O poder é a variável mais incómoda, mas também a mais honesta. Um CEO a dizer a um estagiário “É só feedback, não leves a peito” está a fingir que a diferença de poder não existe. O estagiário ouve: “O teu futuro aqui depende disto.”
Quando se nomeia essa diferença, reduz-se o medo. “Eu sei que sou eu que assino as tuas avaliações de desempenho, por isso isto pode parecer pesado. O meu objectivo é que isto seja útil, não assustador.”
Por vezes, a melhor forma de impedir que alguém feche é devolver-lhe algum controlo. Pergunte: “Queres começar pelo que correu bem, ou pelo que mudarias da próxima vez?” Ou: “Preferes que te diga tudo de uma vez, ou começamos hoje por uma área e eu faço seguimento mais tarde?”
Essas escolhas pequenas dizem ao sistema nervoso: não estás preso aqui.
| Ponto-chave | Detalhe | Valor para o leitor |
|---|---|---|
| Focar no processo, não na personalidade | Descrever comportamentos e resultados específicos em vez de colar rótulos a traços | Faz o feedback parecer alterável, reduzindo defensividade e vergonha |
| Dar um caminho claro, não apenas um julgamento | Acrescentar um próximo passo concreto ou uma experiência a testar | Transforma crítica em impulso e acção prática |
| Ter em conta timing, confiança e poder | Escolher o momento certo, mostrar que está do lado da pessoa e reconhecer a hierarquia | Aumenta a probabilidade de a pessoa se manter aberta em vez de fechar |
Perguntas frequentes:
- Como dou feedback honesto sem soar agressivo?
Separe a pessoa do comportamento. Prenda as suas palavras a algo observável (“Na reunião de ontem…”) e ligue isso a um objectivo partilhado (“para o cliente se sentir confiante em nós”). Seja específico, breve e termine com: “Aqui fica uma coisa que podes experimentar da próxima vez.”- E se alguém ficar sempre na defensiva?
Abrande e pergunte primeiro: “Como é que sentes que o projecto correu?” Depois ouça mais tempo do que lhe parece confortável.

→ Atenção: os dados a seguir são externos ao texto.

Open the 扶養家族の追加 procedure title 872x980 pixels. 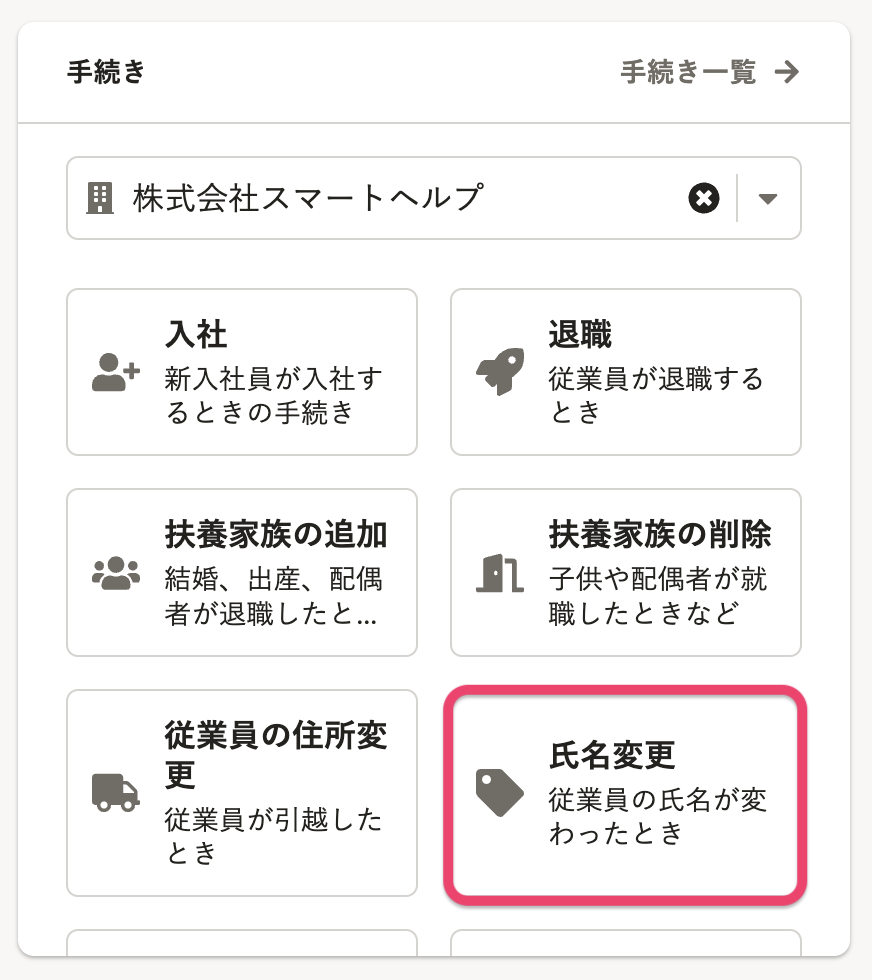(276, 534)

Use as palavras da própria pessoa como ponte: “Disseste que a passagem de pasta pareceu apressada. Concordo, e aqui está o que eu vi…” Assim, o feedback vira diálogo, não emboscada.- Devo começar sempre por algo positivo?

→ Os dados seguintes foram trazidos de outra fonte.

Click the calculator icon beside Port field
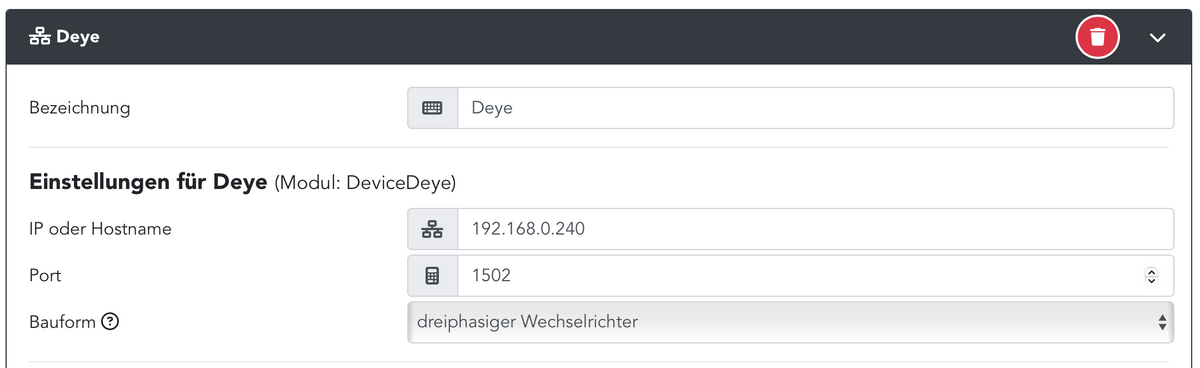 tap(432, 275)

Não como uma sanduíche falsa, mas como uma âncora honesta. Se não há nada que valha a pena manter, então o projecto tem um problema mais profundo. Na maioria das vezes há, pelo menos, um elemento a reforçar. Destacá-lo mostra que reparou no esforço, não apenas nas falhas.- Quanto feedback é demais de uma vez?
Se alguém sai com mais do que duas ou três mudanças concretas, a maior parte vai evaporar. Foque-se no ponto com maior efeito: “Se só mudares uma coisa da próxima vez, que seja isto.” Pode sempre fazer seguimento quando isso estiver sólido.- E ao receber feedback que me parece injusto?
Primeiro, pare. Não tem de concordar na hora. Pode dizer: “Obrigado por partilhares isso. Quero pensar e voltar com perguntas.” Mais tarde, separe em três pilhas: o que é claramente útil, o que é pouco claro e o que lhe parece fora. Depois faça perguntas de clarificação sobre a pilha do “pouco claro”, num momento mais calmo.